Exercise data
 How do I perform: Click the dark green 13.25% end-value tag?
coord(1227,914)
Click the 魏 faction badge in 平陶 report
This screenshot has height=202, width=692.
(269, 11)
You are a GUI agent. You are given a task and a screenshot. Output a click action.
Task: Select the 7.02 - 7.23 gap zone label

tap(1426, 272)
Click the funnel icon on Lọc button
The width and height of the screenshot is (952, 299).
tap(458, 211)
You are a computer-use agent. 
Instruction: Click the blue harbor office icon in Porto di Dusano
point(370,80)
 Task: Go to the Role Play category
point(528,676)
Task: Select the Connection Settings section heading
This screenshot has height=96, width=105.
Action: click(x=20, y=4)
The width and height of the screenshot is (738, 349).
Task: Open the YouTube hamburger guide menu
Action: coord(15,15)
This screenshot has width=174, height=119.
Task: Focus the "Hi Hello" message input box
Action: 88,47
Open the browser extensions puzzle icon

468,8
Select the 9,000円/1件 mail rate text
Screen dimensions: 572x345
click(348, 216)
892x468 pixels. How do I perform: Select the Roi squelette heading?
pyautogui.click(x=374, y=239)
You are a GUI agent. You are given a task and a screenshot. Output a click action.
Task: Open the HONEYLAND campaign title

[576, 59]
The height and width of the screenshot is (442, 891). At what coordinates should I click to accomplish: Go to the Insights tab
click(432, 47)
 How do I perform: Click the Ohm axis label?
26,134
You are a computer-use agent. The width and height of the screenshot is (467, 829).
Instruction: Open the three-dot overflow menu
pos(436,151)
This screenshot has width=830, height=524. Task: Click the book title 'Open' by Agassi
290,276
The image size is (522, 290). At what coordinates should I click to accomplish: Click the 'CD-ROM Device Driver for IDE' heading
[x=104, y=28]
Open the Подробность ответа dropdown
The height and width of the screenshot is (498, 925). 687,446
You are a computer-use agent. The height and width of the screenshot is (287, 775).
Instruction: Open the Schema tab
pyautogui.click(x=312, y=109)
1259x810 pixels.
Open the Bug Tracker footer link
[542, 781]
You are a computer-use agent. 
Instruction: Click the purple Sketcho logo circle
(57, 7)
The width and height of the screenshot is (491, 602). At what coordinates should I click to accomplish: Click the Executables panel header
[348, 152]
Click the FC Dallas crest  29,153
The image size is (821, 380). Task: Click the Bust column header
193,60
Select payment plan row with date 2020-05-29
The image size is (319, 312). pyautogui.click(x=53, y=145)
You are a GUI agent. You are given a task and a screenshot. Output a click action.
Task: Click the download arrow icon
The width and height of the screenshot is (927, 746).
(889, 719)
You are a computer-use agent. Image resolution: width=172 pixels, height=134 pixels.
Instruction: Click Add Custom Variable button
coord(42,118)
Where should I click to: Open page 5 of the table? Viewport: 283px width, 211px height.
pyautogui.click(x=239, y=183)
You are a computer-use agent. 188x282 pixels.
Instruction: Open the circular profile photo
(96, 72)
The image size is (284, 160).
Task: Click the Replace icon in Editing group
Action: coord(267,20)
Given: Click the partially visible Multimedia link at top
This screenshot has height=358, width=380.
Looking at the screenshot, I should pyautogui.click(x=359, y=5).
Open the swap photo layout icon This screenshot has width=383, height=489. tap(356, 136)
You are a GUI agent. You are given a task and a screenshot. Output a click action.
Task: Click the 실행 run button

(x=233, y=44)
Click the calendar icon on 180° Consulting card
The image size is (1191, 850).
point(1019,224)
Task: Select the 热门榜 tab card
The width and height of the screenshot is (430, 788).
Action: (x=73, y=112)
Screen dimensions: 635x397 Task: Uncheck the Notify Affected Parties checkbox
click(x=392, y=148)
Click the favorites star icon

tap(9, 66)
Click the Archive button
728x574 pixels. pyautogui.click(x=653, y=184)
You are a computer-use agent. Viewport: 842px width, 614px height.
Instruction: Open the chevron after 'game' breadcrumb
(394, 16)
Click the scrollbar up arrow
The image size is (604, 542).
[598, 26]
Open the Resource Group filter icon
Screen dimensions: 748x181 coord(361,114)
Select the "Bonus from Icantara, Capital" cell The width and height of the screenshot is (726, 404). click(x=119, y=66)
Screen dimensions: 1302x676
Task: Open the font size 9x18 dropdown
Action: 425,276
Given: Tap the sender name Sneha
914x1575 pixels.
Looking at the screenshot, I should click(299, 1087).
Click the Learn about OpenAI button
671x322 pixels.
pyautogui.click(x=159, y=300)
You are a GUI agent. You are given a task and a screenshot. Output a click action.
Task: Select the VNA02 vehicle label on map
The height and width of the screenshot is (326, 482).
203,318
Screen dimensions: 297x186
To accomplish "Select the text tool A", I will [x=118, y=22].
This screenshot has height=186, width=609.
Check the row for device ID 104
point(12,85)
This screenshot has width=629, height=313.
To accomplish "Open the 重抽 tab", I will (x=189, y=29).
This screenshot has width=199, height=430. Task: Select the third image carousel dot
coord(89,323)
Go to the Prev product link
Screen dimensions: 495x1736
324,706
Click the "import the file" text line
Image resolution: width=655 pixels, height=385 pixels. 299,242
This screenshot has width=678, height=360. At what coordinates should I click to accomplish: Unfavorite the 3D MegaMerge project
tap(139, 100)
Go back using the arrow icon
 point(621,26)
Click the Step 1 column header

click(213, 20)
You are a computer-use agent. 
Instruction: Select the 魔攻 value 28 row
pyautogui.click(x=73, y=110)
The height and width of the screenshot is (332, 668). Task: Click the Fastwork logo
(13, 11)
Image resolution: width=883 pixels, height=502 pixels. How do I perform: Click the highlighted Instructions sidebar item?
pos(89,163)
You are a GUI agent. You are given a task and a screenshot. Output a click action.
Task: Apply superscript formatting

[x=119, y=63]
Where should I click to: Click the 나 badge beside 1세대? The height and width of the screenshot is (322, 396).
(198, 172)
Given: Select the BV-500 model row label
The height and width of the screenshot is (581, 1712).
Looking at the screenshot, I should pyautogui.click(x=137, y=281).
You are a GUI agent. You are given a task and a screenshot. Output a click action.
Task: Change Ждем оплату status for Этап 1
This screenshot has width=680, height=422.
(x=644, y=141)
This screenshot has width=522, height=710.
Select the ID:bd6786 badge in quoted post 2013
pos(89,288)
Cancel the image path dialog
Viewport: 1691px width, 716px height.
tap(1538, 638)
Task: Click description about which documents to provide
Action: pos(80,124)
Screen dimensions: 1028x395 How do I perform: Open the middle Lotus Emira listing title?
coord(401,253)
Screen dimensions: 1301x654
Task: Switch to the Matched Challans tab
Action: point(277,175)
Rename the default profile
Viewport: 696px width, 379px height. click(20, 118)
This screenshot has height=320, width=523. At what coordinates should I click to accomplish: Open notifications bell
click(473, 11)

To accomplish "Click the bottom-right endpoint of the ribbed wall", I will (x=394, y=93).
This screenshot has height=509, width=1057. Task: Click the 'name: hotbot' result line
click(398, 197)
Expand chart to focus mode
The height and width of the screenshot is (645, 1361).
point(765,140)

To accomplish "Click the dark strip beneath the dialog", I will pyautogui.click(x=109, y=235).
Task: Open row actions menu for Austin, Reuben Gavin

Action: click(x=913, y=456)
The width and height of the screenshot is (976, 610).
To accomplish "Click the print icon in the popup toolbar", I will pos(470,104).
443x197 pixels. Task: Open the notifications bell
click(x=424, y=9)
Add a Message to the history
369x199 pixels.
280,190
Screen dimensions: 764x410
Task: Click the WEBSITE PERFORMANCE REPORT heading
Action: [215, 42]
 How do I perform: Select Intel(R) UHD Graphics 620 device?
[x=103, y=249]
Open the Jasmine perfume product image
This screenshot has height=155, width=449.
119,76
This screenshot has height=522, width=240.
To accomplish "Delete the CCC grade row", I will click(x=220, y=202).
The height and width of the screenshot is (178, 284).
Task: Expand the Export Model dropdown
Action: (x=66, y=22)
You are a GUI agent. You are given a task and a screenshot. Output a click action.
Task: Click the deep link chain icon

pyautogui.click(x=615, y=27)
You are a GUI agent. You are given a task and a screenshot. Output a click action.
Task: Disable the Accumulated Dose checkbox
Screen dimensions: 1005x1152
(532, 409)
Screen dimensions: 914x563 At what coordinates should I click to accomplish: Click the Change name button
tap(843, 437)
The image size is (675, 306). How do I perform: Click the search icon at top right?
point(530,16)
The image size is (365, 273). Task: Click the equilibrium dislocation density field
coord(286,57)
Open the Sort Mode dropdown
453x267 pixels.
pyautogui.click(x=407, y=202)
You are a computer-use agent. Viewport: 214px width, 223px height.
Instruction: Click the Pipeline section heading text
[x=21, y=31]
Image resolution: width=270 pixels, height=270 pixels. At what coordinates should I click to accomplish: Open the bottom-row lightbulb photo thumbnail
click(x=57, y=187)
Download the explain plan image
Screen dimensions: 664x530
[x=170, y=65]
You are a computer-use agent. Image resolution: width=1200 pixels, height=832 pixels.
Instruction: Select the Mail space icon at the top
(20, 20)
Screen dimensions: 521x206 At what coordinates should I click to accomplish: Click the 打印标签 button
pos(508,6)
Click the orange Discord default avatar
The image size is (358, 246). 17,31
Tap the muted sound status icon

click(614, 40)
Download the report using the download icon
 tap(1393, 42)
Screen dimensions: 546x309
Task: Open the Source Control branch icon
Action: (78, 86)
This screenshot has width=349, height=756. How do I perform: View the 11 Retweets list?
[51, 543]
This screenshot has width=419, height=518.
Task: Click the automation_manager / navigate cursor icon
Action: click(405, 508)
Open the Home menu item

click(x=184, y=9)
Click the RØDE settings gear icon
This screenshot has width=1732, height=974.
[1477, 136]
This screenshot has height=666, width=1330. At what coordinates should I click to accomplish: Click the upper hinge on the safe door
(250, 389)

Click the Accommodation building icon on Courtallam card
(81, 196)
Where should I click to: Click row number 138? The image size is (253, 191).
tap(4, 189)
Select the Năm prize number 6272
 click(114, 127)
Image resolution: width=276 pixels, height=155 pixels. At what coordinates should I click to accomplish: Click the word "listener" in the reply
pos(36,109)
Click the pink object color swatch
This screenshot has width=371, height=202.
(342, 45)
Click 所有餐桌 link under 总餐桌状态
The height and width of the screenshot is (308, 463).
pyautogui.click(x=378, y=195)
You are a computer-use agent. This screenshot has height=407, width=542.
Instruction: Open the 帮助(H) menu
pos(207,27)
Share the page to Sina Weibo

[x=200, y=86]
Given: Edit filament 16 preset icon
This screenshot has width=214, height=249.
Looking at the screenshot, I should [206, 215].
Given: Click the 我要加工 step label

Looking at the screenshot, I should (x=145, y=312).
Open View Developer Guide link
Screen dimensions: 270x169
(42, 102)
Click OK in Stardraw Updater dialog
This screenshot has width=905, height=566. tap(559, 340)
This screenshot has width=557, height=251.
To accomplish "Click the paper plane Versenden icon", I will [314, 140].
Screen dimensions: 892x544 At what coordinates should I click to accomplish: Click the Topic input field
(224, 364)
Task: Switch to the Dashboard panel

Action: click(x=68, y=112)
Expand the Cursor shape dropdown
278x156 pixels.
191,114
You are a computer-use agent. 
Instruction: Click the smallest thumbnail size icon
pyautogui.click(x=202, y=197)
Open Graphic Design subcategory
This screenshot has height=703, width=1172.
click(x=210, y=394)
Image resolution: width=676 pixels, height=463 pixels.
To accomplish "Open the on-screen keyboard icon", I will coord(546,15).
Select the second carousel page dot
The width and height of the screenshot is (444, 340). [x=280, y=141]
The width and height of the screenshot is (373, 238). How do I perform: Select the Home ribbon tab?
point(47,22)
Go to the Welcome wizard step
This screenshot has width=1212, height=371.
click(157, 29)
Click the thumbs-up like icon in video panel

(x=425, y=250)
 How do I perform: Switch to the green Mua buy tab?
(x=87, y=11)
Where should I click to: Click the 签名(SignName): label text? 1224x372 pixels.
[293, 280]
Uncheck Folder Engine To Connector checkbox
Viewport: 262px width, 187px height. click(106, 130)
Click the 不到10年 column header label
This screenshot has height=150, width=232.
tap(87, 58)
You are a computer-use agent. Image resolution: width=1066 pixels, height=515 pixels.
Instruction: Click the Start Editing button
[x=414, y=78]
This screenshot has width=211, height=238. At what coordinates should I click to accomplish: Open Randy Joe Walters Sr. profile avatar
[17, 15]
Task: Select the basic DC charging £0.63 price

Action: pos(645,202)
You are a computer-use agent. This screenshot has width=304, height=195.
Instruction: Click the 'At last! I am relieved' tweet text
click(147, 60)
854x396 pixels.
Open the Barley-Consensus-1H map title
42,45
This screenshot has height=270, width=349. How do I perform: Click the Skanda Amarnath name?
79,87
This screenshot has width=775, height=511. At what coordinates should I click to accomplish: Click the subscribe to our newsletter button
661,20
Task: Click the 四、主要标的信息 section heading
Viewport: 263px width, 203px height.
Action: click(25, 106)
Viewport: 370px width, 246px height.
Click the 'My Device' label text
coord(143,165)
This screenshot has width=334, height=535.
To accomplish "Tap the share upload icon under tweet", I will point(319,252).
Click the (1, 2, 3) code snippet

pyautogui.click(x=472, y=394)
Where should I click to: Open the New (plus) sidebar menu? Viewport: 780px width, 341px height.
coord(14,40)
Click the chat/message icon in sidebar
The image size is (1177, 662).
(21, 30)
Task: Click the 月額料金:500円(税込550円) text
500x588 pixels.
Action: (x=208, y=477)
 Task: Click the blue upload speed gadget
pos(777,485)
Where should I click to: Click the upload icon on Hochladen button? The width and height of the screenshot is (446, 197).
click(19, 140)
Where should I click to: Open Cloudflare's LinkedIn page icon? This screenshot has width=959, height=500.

Instructions to follow
Reproduce the records above exactly, from the first line through the line containing "1259x810 pixels.", and output nothing else.

Exercise answer
 How do I perform: Click the dark green 13.25% end-value tag?
coord(1227,914)
Click the 魏 faction badge in 平陶 report
This screenshot has height=202, width=692.
(269, 11)
You are a GUI agent. You are given a task and a screenshot. Output a click action.
Task: Select the 7.02 - 7.23 gap zone label

tap(1426, 272)
Click the funnel icon on Lọc button
The width and height of the screenshot is (952, 299).
tap(458, 211)
You are a computer-use agent. 
Instruction: Click the blue harbor office icon in Porto di Dusano
point(370,80)
 Task: Go to the Role Play category
point(528,676)
Task: Select the Connection Settings section heading
This screenshot has height=96, width=105.
Action: click(x=20, y=4)
The width and height of the screenshot is (738, 349).
Task: Open the YouTube hamburger guide menu
Action: coord(15,15)
This screenshot has width=174, height=119.
Task: Focus the "Hi Hello" message input box
Action: 88,47
Open the browser extensions puzzle icon

468,8
Select the 9,000円/1件 mail rate text
Screen dimensions: 572x345
click(348, 216)
892x468 pixels. How do I perform: Select the Roi squelette heading?
pyautogui.click(x=374, y=239)
You are a GUI agent. You are given a task and a screenshot. Output a click action.
Task: Open the HONEYLAND campaign title

[576, 59]
The height and width of the screenshot is (442, 891). At what coordinates should I click to accomplish: Go to the Insights tab
click(432, 47)
 How do I perform: Click the Ohm axis label?
26,134
You are a computer-use agent. The width and height of the screenshot is (467, 829).
Instruction: Open the three-dot overflow menu
pos(436,151)
This screenshot has width=830, height=524. Task: Click the book title 'Open' by Agassi
290,276
The image size is (522, 290). At what coordinates should I click to accomplish: Click the 'CD-ROM Device Driver for IDE' heading
[x=104, y=28]
Open the Подробность ответа dropdown
The height and width of the screenshot is (498, 925). 687,446
You are a computer-use agent. The height and width of the screenshot is (287, 775).
Instruction: Open the Schema tab
pyautogui.click(x=312, y=109)
1259x810 pixels.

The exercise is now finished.